Ia menjawab, 'Aku tidak melihatmu berlaku adil.'"

Dia (‘Abdullah bin ‘Amr bin al-‘Ash) lalu berkata, "Rasulullah SAW pun marah mendengar pernyataannya itu seraya berkata, 'Celakalah kamu, jika keadilan tidak ada pada diriku, lantas ada pada siapa?'"

Kemudian, ‘Umar bin Khattab berkata, "Wahai Rasulullah, tidakkah lebih baik kita membunuhnya saja?"

Beliau menjawab, "Tidak, biarkanlah ia, sebab sungguh ia akan mempunyai sebuah kelompok yang terlalu mendalam dalam urusan agama hingga mereka keluar daripadanya sebagaimana anak panah keluar dari busurnya, ia dicari-cari di bagian depannya tidak ada, di bagian tengahnya juga tidak ada, dan di bagian belakangnya juga tidak ada, dan ternyata ia telah meluncur menembus ulu hati dan mengucurkan darah segar" (HR Ahmad).

Menurut Ibnu Manzhur dalam Lisan al-‘Arab, salah satu makna syiah secara kebahasaan adalah 'pengikut' dan 'pembela seseorang.' Sejalan dengan ini, Raghib al-Ashfahani mendefinisikan syiah sebagai 'pendukung yang aktivitasnya memperkuat dan menyebarkan pengaruh seseorang'.

Syiah sebagai kelompok

Bagaimana pemaknaan Syiah secara historis? Dalam perkembangannya, istilah Syiah merujuk pada kelompok tertentu, yaitu mereka para sahabat Nabi Muhammad SAW yang berpihak kepada, mendukung, serta setia berjuang bersama Ali bin Abi Thalib. Itu tatkala dan selama pertikaian berlangsung pasca-wafatnya khalifah Utsman bin ‘Affan.

Setelah itu, dalam perjalanannya lagi, istilah Syiah mengalami pergeseran makna. Ia menjadi menunjuk pada keyakinan (akidah), cara pandang-menyeluruh (worldview), pola pikir (mindset) dan kerangka berpikir (intellectual framework) yang memengaruhi penerimaan atau penolakan seseorang terhadap suatu informasi dan mewarnai penafsiran terhadap fakta dan peristiwa.

Pada titik ini, Syiah tidak hanya satu macam, melainkan telah bermetamorfosis menjadi berbagai macam sekte. Dalam sejarah Islam hingga hari ini, kita mengenal banyak sekte Syiah, seperti Syiah Kaisaniyyah, Syiah Imamiyyah (Rafidhah), Syiah Ghulat, Syiah Ismailiyyah, Syiah Zaidiyyah, dan lain sebagainya.

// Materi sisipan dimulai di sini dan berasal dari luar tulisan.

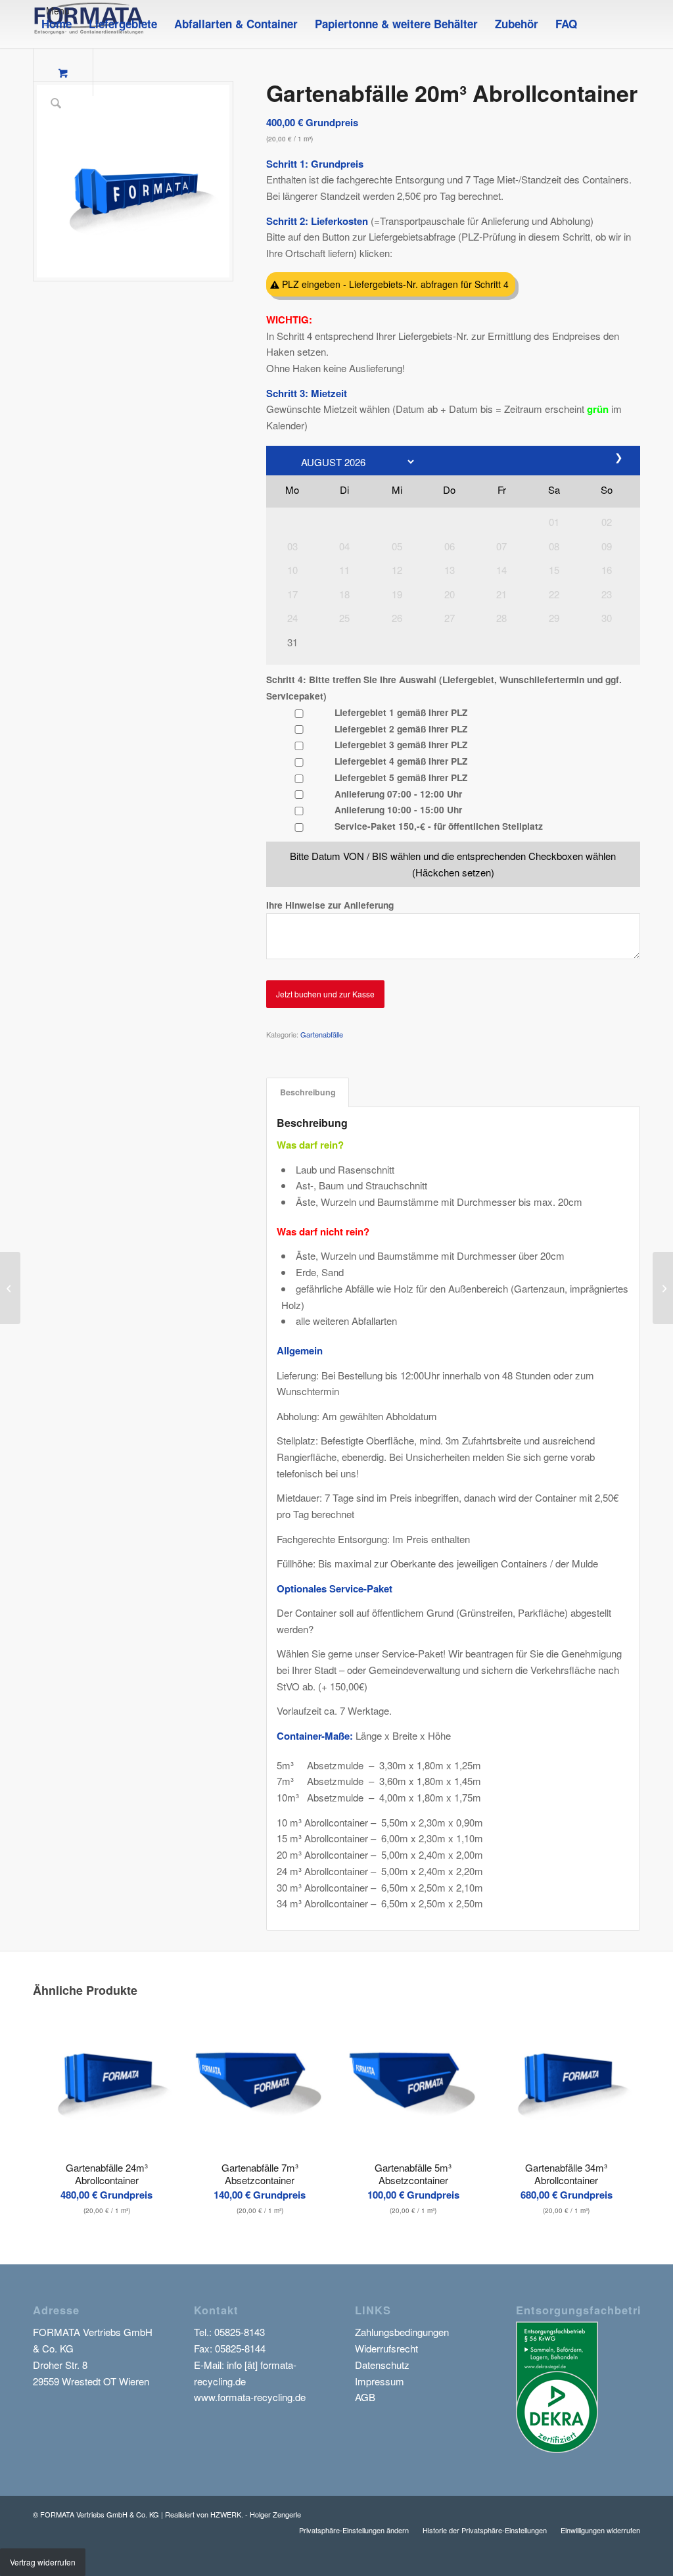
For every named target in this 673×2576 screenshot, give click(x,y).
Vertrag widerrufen (43, 2561)
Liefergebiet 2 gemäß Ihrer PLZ (401, 728)
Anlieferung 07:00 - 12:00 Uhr (398, 793)
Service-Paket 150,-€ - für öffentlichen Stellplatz (439, 825)
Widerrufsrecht (386, 2348)
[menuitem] (56, 24)
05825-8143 (239, 2332)
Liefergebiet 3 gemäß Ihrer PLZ (401, 744)
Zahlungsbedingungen (402, 2332)
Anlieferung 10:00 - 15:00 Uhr (398, 809)
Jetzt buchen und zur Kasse (325, 993)
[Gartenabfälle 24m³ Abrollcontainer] (663, 1288)
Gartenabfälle (321, 1034)
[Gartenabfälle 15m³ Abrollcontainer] (10, 1288)
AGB (365, 2397)
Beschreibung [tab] (308, 1092)
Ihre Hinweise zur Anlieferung (330, 904)
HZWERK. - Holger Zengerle (255, 2514)
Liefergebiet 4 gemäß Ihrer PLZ (401, 760)
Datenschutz (382, 2365)
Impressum (379, 2381)
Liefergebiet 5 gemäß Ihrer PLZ (401, 777)
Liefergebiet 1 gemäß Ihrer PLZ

Dari penjelasan di atas, tampak bahwa Syiah memiliki ragam yang banyak, bukan hanya satu jenis. Berkaitan dengan itu, dalam pandangan Muhammadiyah, ada beberapa kriteria yang menjadi tolok ukur, apakah suatu paham telah keluar dari koridor Islam atau belum.

Pertama, Muhammadiyah meyakini bahwa hanya Nabi Muhammad SAW yang memiliki predikat maksum.

Kedua, Muhammadiyah meyakini bahwa Nabi Muhammad SAW tidak menunjuk siapa pun pengganti beliau sebagai khalifah. Kekhalifahan setelah beliau diserahkan kepada musyawarah umat, sehingga kekhalifahan Abu Bakar, ‘Umar bin Khattab, ‘Utsman bin ‘Affan, dan ‘Ali bin Abi Thalib adalah sah.

Ketiga, Muhammadiyah menghormati Ali bin Abi Thalib sebagaimana sahabat-sahabat Nabi yang lain, tetapi Muhammadiyah tidak mengultuskan salah satu atau lebih dari sahabat Nabi.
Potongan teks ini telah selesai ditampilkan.